Tom Hindman/Getty Images
An unidentified worker at Freedom Industries shovels NAPA premium oil absorbent on Jan. 10, 2014 in Charleston, W.Va. West Virginia American Water determined MCHM chemical had overwhelmed the plant's capacity to keep it out of the water from a spill at Freedom Industries in Charleston. An unknown amount of the hazardous chemical contaminated the public water system for potentially 300,000 people in West Virginia.

Ex-Employees of Freedom Industries Plead Guilty in Chemical Spill Case

March 19, 2015
So far, four former employees of Freedom Industries in West Virginia have plead guilty in cases involving a chemical spill into the Elk River that left more than 300,000 residents without drinking water for several days.

Two former Freedom Industries officials, Michael E. Burdette and Robert J. Reynolds, pleaded guilty in federal court in Charleston, W. Va., on March 18 to environmental crimes in connection with the January 2014 Elk River chemical spill.

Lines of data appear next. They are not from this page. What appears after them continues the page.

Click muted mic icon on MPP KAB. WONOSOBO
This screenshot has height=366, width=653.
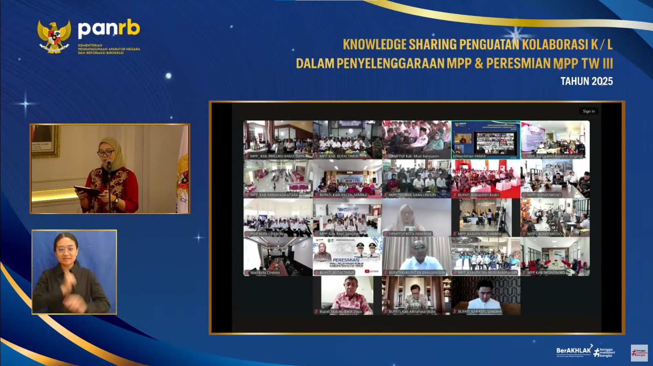pyautogui.click(x=524, y=273)

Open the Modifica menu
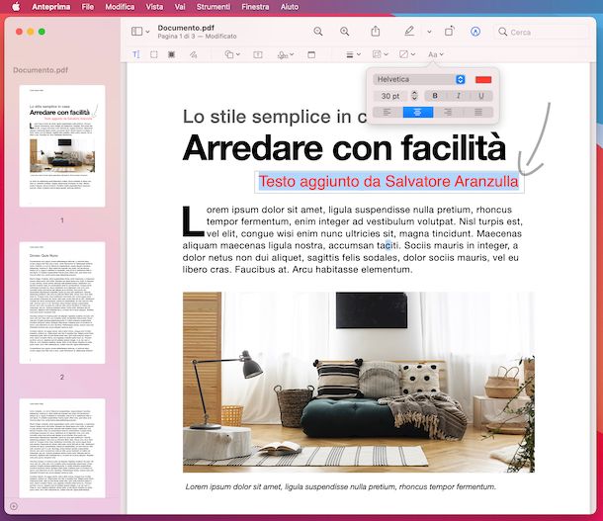120,6
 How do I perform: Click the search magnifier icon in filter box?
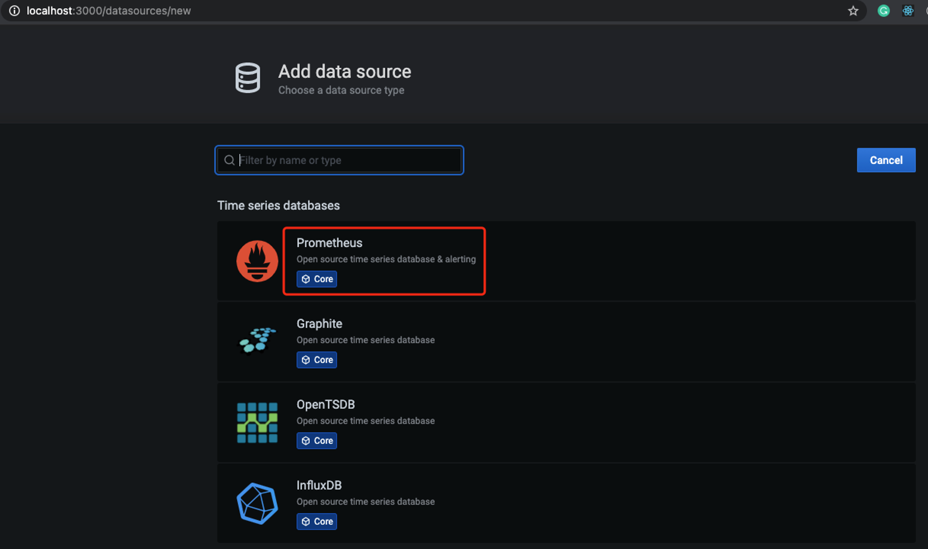229,160
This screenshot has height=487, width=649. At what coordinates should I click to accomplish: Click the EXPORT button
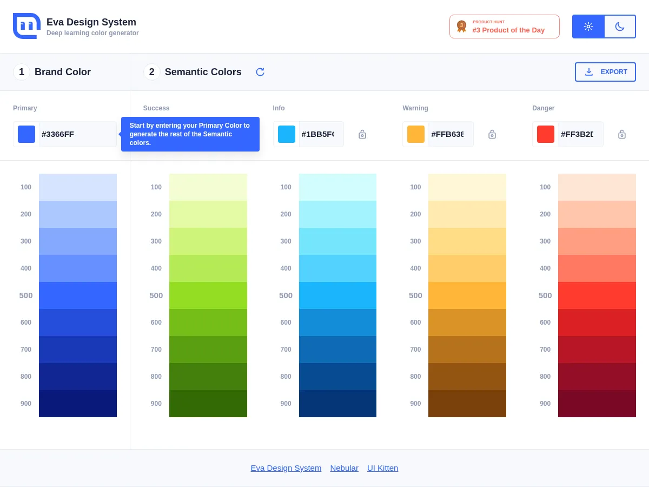click(605, 71)
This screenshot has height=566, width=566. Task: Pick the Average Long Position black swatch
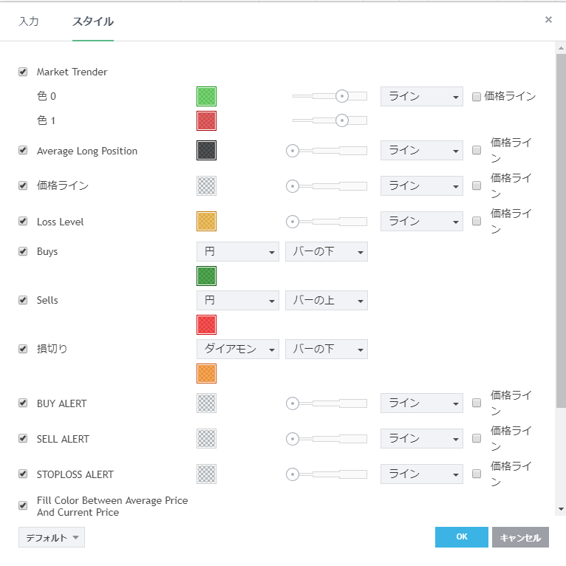click(206, 151)
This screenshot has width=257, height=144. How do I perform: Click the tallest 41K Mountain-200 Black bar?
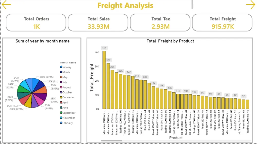coord(104,80)
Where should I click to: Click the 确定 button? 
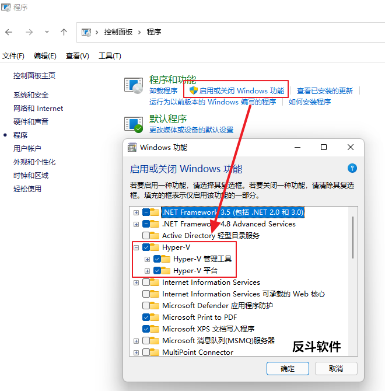[x=288, y=368]
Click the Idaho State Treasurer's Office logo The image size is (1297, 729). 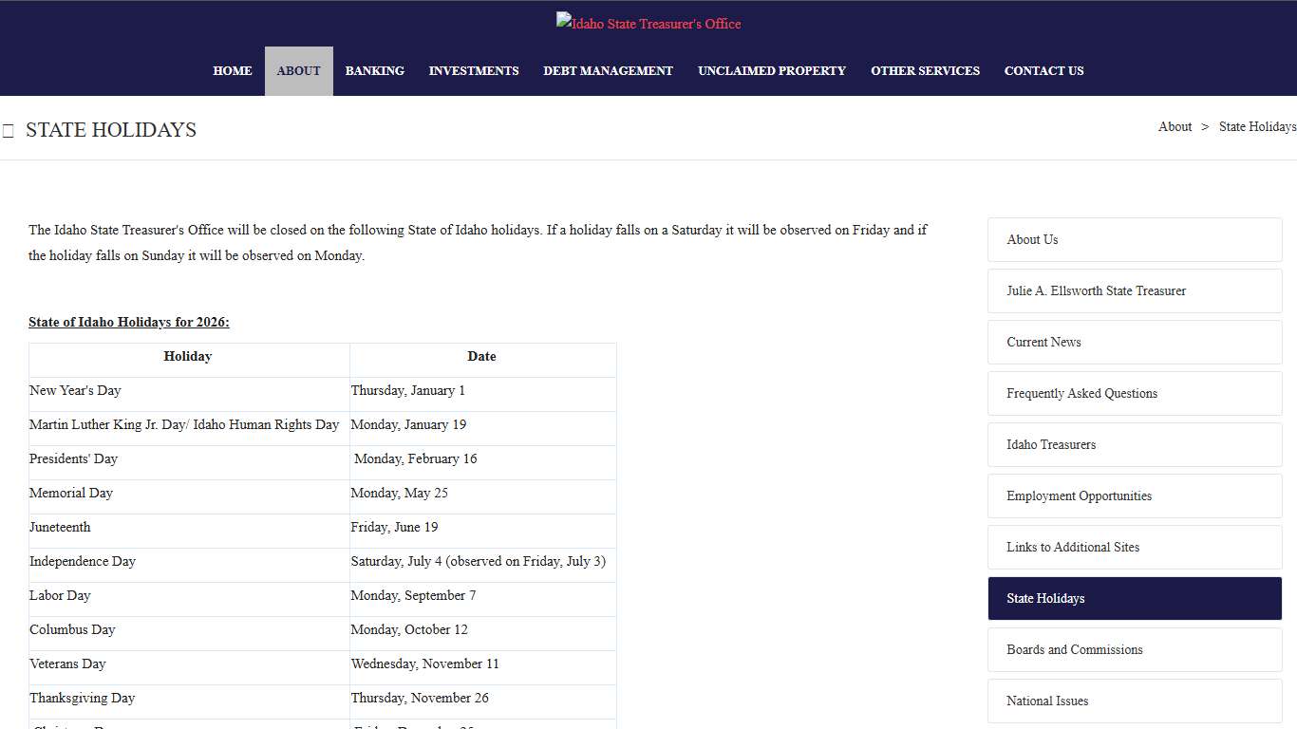point(649,23)
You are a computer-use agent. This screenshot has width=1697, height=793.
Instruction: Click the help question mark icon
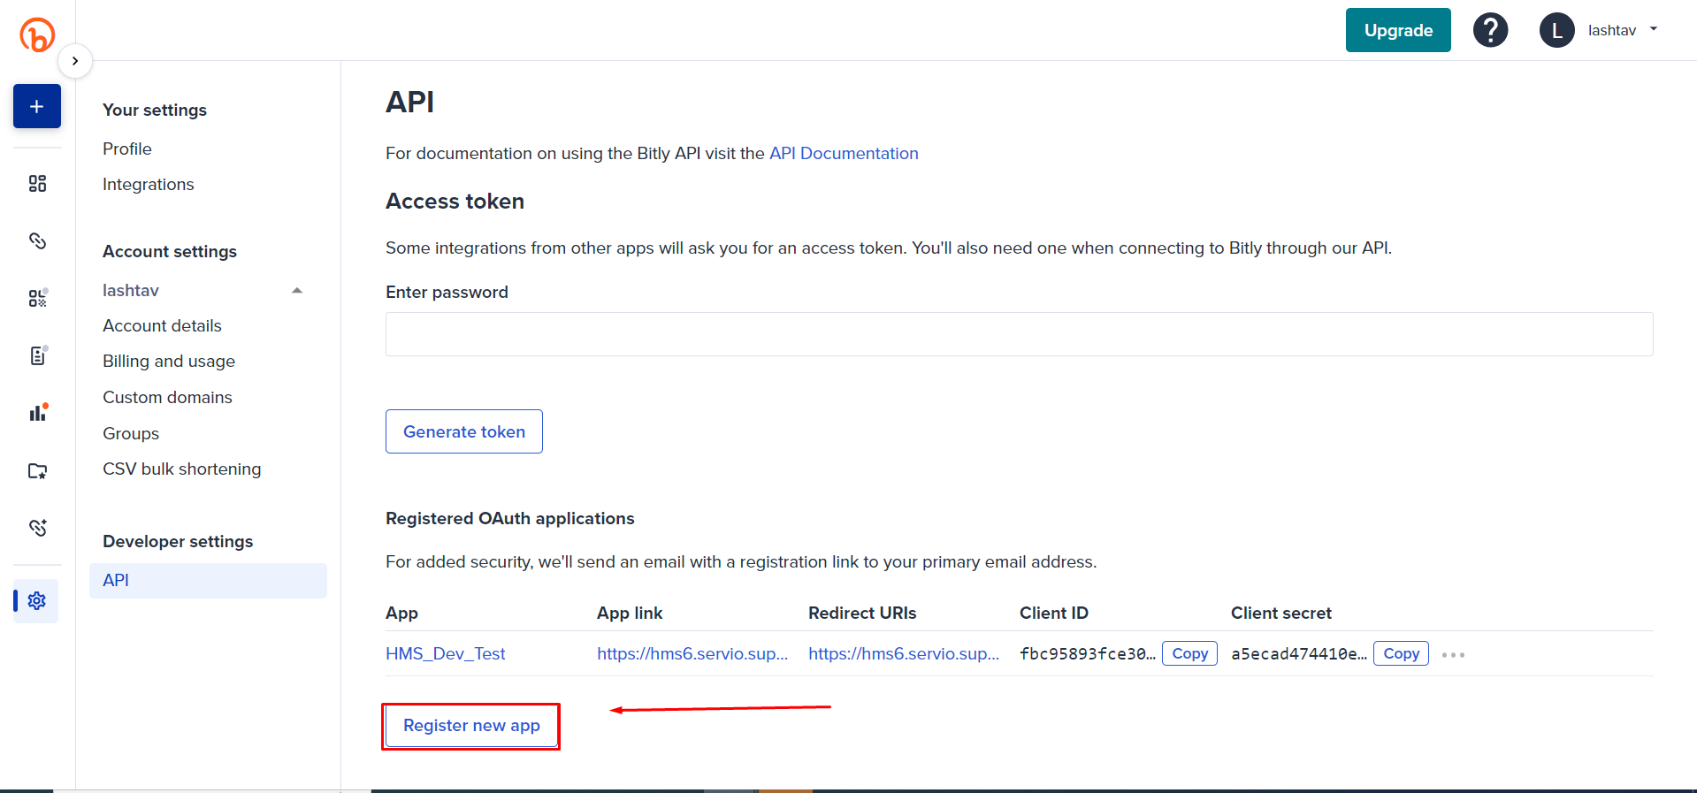1490,30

U.S. Attorney Booth Goodwin announced that both men pleaded guilty to negligently discharging MCHM into the Elk River without a permit.  Sentencing is set for June 24,

At the time of the spill, Burdette was the plant manager and Reynolds was an environmental consultant for the company.  Both men could be sentenced to up to a year in prison and fines that could range from $2,500 to more than $100,000.

William E. Tis and Charles E. Herzing, former owners, officers and directors of Freedom Industries, Inc., pleaded guilty in federal court in Charleston on March 16 to an environmental crime in connection with the January 2014 Elk River chemical spill, said Goodwin. Both men pleaded guilty to causing the unlawful discharge of MCHM into the Elk River without a permit. Sentencing is set for June 22.

Tis and Herzing’s plea agreements, which include stipulations of facts in which they admit their criminal conduct, reveal that they could be imprisoned for not less than 30 days and not more than 1 year; could be subject to a fine of up to $25,000 per day of violation or a fine of $100,000 or twice the gross pecuniary gain or loss resulting from their conduct (whichever is greater); and a year’s probation.

Ex-Freedom owner Dennis Farrell and former President Gary Southern face trial later this year for environmental crimes related to the spill. Southern also faces charges related to Freedom's bankruptcy.

The case is being investigated by the Federal Bureau of Investigation and the Environmental Protection Agency Criminal Investigation Division.